Work to be completed :: Copy each of the following rows word for word, without changing anything.

Records shown ::

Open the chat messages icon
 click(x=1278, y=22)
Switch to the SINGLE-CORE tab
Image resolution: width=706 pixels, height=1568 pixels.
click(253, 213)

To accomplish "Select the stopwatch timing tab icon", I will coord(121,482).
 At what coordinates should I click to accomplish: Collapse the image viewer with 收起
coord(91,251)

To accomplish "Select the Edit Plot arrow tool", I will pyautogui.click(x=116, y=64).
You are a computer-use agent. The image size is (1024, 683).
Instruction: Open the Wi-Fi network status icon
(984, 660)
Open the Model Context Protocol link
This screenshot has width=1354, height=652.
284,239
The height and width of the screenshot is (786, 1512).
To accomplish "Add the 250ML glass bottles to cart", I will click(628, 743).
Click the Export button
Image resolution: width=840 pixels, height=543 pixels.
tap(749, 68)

Correct answer ::
Open the chat messages icon
 click(x=1278, y=22)
Switch to the SINGLE-CORE tab
Image resolution: width=706 pixels, height=1568 pixels.
click(253, 213)

To accomplish "Select the stopwatch timing tab icon", I will coord(121,482).
 At what coordinates should I click to accomplish: Collapse the image viewer with 收起
coord(91,251)

To accomplish "Select the Edit Plot arrow tool", I will pyautogui.click(x=116, y=64).
You are a computer-use agent. The image size is (1024, 683).
Instruction: Open the Wi-Fi network status icon
(984, 660)
Open the Model Context Protocol link
This screenshot has width=1354, height=652.
284,239
The height and width of the screenshot is (786, 1512).
To accomplish "Add the 250ML glass bottles to cart", I will click(628, 743).
Click the Export button
Image resolution: width=840 pixels, height=543 pixels.
tap(749, 68)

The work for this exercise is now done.